For the general case:
$A=QRQ^*$ by Schur Triangularization.
$A^*B=BA$
$\implies R^*B'= (Q^*A^*Q) (Q^*BQ) = Q^*A^*BQ=Q^*BAQ= (Q^*BQ)(Q^*AQ)=B'R$
and the argument runs as before with $B':=LL^*$, its Cholesky decomposition. So $(L^*)^{-1}DL^*=R$ and multiplying on the left by $Q$ and right by $Q^*$ tells us $A=UDU^{-1} = Q(L^*)^{-1}DL^*Q^*$. In your notation $U^{-1}= (QL)^*=L^*Q^*$. Similarly $B=QB'Q^*=Q(LL^*)Q^*=(QL)(QL)^*$.

Which techniques are related in functional analysis or linear algebraic?

Really this comes down to manipulating congruence and triangular matrices.

How to find a B quickly? even it is not unique.

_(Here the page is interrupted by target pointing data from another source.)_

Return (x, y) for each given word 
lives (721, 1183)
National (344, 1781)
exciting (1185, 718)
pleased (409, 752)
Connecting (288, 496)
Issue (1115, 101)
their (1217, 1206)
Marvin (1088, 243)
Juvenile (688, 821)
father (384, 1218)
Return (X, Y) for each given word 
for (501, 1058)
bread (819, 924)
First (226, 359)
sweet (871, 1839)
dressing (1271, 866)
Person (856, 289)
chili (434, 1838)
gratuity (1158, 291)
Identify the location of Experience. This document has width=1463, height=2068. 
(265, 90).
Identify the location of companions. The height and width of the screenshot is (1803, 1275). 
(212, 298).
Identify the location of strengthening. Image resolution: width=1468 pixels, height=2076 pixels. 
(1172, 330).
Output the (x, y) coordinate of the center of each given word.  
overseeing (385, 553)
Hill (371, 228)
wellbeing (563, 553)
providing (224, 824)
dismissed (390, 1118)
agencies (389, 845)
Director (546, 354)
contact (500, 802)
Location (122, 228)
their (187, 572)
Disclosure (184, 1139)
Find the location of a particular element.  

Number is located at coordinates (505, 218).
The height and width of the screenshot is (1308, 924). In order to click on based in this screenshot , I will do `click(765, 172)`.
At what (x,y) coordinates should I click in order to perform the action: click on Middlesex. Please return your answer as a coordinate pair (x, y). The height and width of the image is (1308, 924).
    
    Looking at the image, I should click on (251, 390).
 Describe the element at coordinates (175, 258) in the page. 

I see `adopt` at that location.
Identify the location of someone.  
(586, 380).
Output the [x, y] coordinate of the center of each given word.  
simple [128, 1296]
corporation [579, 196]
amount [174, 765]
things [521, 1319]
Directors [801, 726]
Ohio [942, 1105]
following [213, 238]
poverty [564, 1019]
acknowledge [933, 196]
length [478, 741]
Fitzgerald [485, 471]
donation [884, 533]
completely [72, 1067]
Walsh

I don't know about 'quickly' but for diagonalizable $A = UDU^{-1}$, (with a slight overload of notation) run QR factorization on $U= Q'R'\implies U^{-1}=(R')^{-1}(Q')^{*}$ so $Q:=Q'$ and $L^*:=(R')^{-1}$ and of course $B=LL^*$. Note: that if $A$ has all real eigenvalues then $U, Q', R'\in \mathbb R^{n\times n}$, and we recover the original claim which was over reals.